Fig. 4.
LCK and LYN phosphorylation and EMT are reduced by NDBT knockdown
(A-B) Western blot analysis was utilised to validate the phospho-kinase arrays and investigate the expression of LCK and LYN signalling effectors in response to hypoxia and NDBT knockdown. Hypoxia increased phosphorylation of tyrosine kinases LCK and LYN, whereas NDBT knockdown reduces phosphorylation of LCK and LYN.
(C-F) Wound healing assays were used to identify that LCK and LYN inhibition reduces migration in four triple negative breast cancer cell lines in normoxia and hypoxia (1% O2). (G-J) Invasion through a matrigel coated boyden chambers was reduced by LCK and LYN inhibition in normoxia and hypoxia in four triple negative cancer cell lines.
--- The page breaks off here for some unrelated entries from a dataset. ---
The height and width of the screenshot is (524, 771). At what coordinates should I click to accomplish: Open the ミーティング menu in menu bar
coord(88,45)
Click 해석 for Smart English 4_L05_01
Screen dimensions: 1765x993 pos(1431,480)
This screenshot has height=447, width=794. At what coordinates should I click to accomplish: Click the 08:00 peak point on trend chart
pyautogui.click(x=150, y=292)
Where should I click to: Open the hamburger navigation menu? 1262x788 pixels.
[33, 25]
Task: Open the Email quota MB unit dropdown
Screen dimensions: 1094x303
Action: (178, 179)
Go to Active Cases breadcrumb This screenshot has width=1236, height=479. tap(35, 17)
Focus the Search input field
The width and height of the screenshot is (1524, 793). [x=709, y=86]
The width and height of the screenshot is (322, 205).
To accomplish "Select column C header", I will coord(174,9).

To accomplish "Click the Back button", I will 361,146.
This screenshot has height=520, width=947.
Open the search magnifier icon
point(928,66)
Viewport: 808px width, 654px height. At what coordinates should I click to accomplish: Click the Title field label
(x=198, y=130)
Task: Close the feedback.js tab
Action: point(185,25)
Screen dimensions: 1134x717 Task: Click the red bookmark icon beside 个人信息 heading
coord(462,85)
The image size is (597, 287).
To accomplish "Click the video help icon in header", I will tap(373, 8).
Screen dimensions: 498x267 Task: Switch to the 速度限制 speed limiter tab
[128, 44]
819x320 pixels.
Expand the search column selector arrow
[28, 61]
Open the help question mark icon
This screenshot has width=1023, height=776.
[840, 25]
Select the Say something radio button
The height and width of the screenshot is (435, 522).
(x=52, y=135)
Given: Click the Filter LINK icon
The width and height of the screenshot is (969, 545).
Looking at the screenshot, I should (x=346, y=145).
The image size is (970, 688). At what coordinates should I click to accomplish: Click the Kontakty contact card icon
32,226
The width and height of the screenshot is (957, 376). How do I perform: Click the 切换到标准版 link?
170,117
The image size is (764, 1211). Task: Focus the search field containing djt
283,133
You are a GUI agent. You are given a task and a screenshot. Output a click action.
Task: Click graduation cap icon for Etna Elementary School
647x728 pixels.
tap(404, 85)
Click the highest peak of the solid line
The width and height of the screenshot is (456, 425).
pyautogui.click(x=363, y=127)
(K-R) QRT-PCR analysis was used to identify that EMT transcription factors (Twist, ZEB1, Snail and Goosecoid) gene expressions are reduced by NDBT knockdown in normoxia and hypoxia. (S) NDBT knockdown reduces mesenchymal markers Vimentin and ZEB1 expression and increases epithelial marker E-cadherin expression in HCC1806. (T) NDBT knockdown reduces mesenchymal marker ZEB1 expression in MDA-MB-231. shCTL=control shRNA cells, sh4A4/sh4A5= SLC4A4/SLC4A5 targeting shRNA knockdown cells where multiple shRNAs were used to target the same gene this is denoted by -1, -2, -3, S0859=NDBT inhibitor (ANOVA/t-test as appropriate, ***p<0.001, **p<0.01, *p<0.05, significant relative to shCTL, n=3).